A TEI Project

Allen and Greenough/ New Latin Grammar

Double Questions

335. In Double or Alternative Questions, utrum or -ne, whether , stands in the first member; an, anne, or, annōn, necne, or not, in the second; and usually an in the third, if there be one:—

utrum nescīs, an prō nihilō id putās (Fam. 10.26), is it that you don't know, or do you think nothing of it?

vōs ne L. Domitium an vōs Domitius dēseruit (B. C. 2.32), did you desert Lucius Domitius, or did Domitius desert you?

quaerō servōs ne an līberōs (Rosc. Am. 74), I ask whether slaves or free.

utrum hostem an vōs an fortūnam utrīusque populī īgnōrātis (Liv. 21.10), is it the enemy, or yourselves, or the fortune of the two peoples, that you do not know?

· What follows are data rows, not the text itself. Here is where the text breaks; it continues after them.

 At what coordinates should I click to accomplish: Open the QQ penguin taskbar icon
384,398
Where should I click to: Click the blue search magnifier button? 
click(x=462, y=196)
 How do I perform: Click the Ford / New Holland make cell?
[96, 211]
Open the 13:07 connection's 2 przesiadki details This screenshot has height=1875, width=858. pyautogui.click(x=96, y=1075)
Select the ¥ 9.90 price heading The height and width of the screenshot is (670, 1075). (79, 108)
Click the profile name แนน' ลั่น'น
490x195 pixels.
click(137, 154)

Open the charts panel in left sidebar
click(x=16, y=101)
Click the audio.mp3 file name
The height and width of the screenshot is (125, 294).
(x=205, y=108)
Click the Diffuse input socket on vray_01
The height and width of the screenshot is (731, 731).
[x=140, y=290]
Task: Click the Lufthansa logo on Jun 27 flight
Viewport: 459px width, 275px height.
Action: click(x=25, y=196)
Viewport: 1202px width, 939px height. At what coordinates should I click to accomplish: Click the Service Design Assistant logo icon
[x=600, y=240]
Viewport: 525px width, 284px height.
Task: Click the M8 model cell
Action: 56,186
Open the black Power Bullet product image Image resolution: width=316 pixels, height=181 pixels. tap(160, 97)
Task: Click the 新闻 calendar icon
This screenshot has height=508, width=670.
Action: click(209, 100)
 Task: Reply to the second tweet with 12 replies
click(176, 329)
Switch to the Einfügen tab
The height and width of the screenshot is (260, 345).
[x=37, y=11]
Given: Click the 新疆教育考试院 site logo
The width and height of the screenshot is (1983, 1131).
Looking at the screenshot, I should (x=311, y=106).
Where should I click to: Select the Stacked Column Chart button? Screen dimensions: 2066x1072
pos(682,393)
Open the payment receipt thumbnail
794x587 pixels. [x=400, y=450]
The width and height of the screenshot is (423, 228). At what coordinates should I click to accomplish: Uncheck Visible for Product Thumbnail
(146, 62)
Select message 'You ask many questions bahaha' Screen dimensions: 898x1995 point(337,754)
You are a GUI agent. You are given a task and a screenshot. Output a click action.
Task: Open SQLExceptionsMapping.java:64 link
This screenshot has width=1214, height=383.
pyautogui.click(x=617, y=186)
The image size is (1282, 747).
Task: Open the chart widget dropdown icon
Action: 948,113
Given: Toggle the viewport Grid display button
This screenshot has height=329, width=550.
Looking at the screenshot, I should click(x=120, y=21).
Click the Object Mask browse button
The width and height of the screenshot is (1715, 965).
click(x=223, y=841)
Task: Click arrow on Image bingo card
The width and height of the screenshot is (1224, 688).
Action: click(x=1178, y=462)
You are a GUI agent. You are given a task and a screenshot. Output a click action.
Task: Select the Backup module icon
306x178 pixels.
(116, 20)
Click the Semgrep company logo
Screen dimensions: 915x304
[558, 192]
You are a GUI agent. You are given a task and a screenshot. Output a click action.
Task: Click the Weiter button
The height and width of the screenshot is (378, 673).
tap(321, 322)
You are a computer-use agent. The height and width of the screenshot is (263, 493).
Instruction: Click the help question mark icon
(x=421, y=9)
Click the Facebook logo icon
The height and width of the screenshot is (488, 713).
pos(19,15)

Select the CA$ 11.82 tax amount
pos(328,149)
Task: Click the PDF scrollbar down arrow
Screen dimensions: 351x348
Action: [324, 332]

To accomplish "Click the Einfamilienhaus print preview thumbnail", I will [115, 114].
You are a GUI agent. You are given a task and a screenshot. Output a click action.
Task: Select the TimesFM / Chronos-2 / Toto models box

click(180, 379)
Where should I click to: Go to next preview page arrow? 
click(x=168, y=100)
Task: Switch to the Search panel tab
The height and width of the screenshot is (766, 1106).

Note— Anne for an is rare. Necne is rare in direct questions, but in indirect questions it is commoner than annōn. In poetry -ne ... -ne sometimes occurs.

a. The interrogative particle is often omitted in the first member; in which case an or -ne (anne, necne) may stand in the second:—

Gabīniō dīcam anne Pompêiō an utrīque (Manil. 57), shall I say to Gabinius, or to Pompey, or to both?

sunt haec tua verba necne (Tusc. 3.41), are these your words or not?

quaesīvī ā Catilīnā in conventū apud M. Laecam fuisset necne (Cat. 2.13) I asked Catiline whether he had been at the meeting at Marcus Laeca's or not.

b. Sometimes the first member is omitted or implied, and an (anne) alone asks the question,—usually with indignation or surprise:—

an tū miserōs putās illōs (Tusc. 1.13), what! do you think those men wretched?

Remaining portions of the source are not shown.